According to WHO, 19 million people die each year from cardiometabolic diseases. Cardiometabolic diseases include cardiovascular diseases like coronary heart disease, cerebrovascular disease, and conditions like metabolic syndrome and type 2 Diabetes mellitus.
The several risk factors for cardiometabolic diseases include smoking, diabetes, hypertension, physical inactivity, obesity, and an unhealthy diet. According to a 2010 study, an unhealthy diet including sugar-sweetened beverages increases the risk of obesity, type 2 diabetes mellitus, and cardiovascular disease.
A recently published paper in the Journal of Endocrine Society by Dr. Essop et al examined 36 studies to find the relationship between the intake of sugar-sweetened beverages (such as juice and soda) and the risk of metabolic syndrome, diabetes, and hypertension.
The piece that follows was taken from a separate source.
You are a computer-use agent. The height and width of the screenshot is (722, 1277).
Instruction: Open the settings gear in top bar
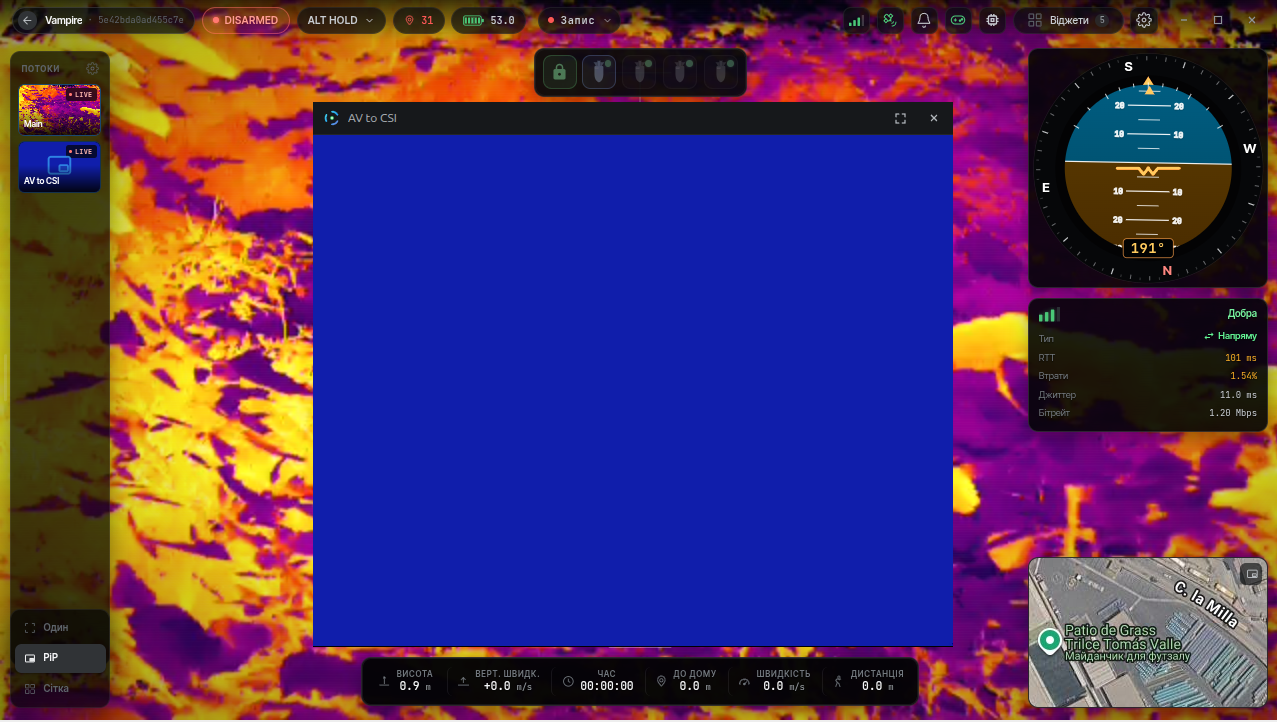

Metabolic syndrome includes excess fat around the waist, hypertension, high blood glucose, and high cholesterol. Most of the studies examined in the review showed a relationship between the risk of metabolic syndrome with sugar-sweetened beverages. People who consumed one or more sugary drinks per day were at significantly high risk for metabolic syndrome. This risk is more in women as compared to men. There can be changes in the metabolism of the body leading to increased bad cholesterol (LDL), triglycerides and fasting blood glucose levels. A 2012 NEJM study showed that body weight, body mass index (BMI), waist circumference, waist-to-hip ratio, and body fat percentage increased significantly in the children drinking sugar-containing beverages.
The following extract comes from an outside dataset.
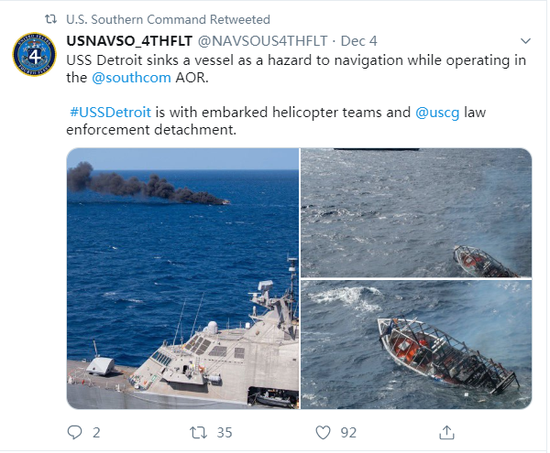The image size is (550, 453).
Task: Click the small retweet icon beside Southern Command
Action: (x=51, y=19)
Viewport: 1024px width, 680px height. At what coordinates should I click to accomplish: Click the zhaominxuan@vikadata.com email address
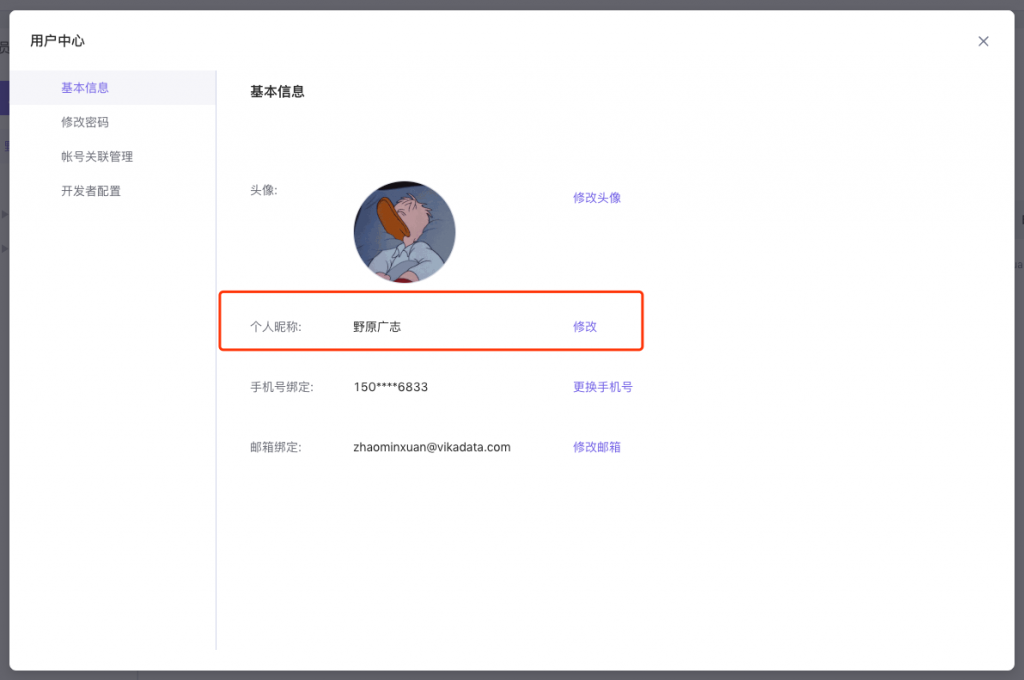pyautogui.click(x=432, y=447)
Type 2 diabetes is a medical condition in which the body is not able to metabolize blood glucose properly. Prediabetes is a medical condition in which blood glucose is higher than normal but not as diabetes range. In the review article, 9 studies looked at the risk of diabetes/Prediabetes and the consumption of sugar-sweetened beverages. Some studies showed 40% more risk of developing diabetes with even as little as 2 sugar-sweetened beverages per week. Daily consumption of sugar-sweetened beverages can lead to excessive fat accumulation leading to insulin resistance and the development of diabetes.
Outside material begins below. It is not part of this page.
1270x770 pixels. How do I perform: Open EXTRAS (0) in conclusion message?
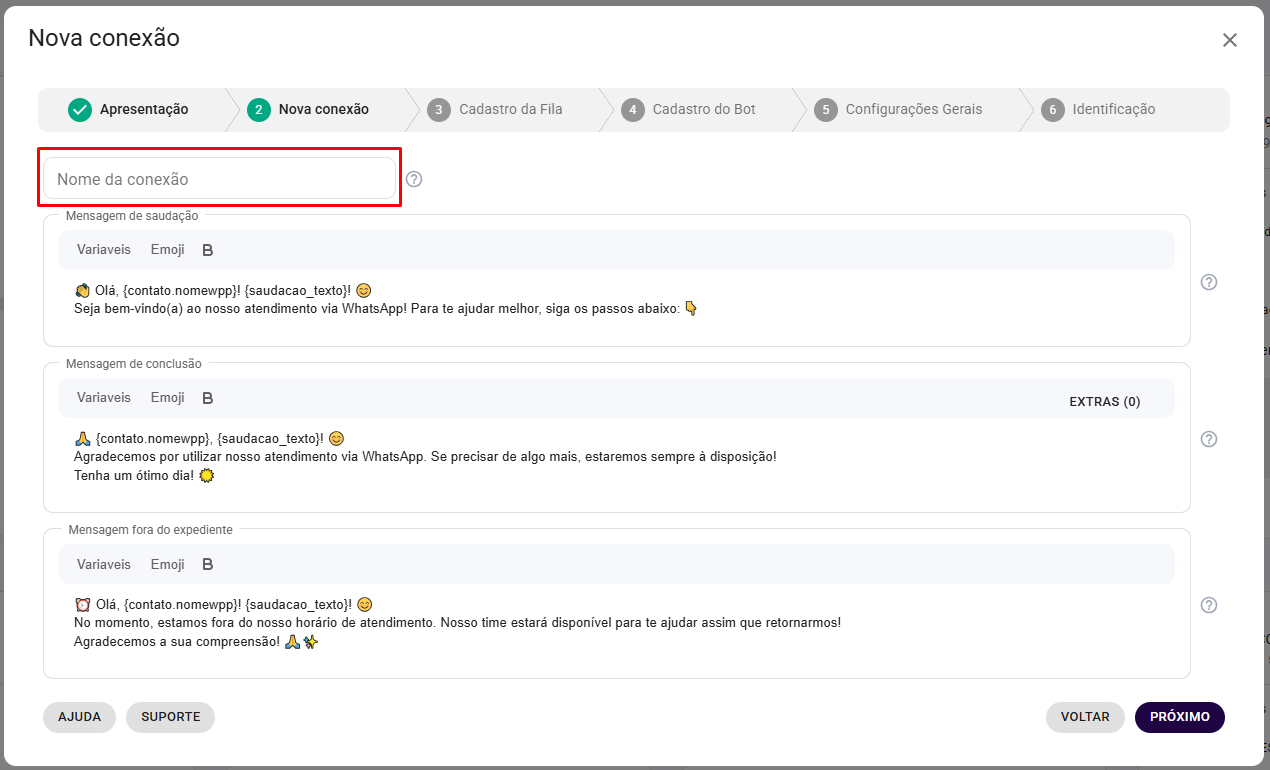[1104, 402]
Hypertension is high blood pressure in the body and is a significant risk factor for cardiovascular disease. The increased consumption of sugar-sweetened beverages causes inflammation, hypertension, and dyslipidemia. One study of 5100 patients showed a more than 50% increase in systolic and diastolic blood pressure with almost daily use of sugar-sweetened beverages. Another study showed a 74% higher risk of developing hypertension if more than three sugar-sweetened beverages are consumed a day.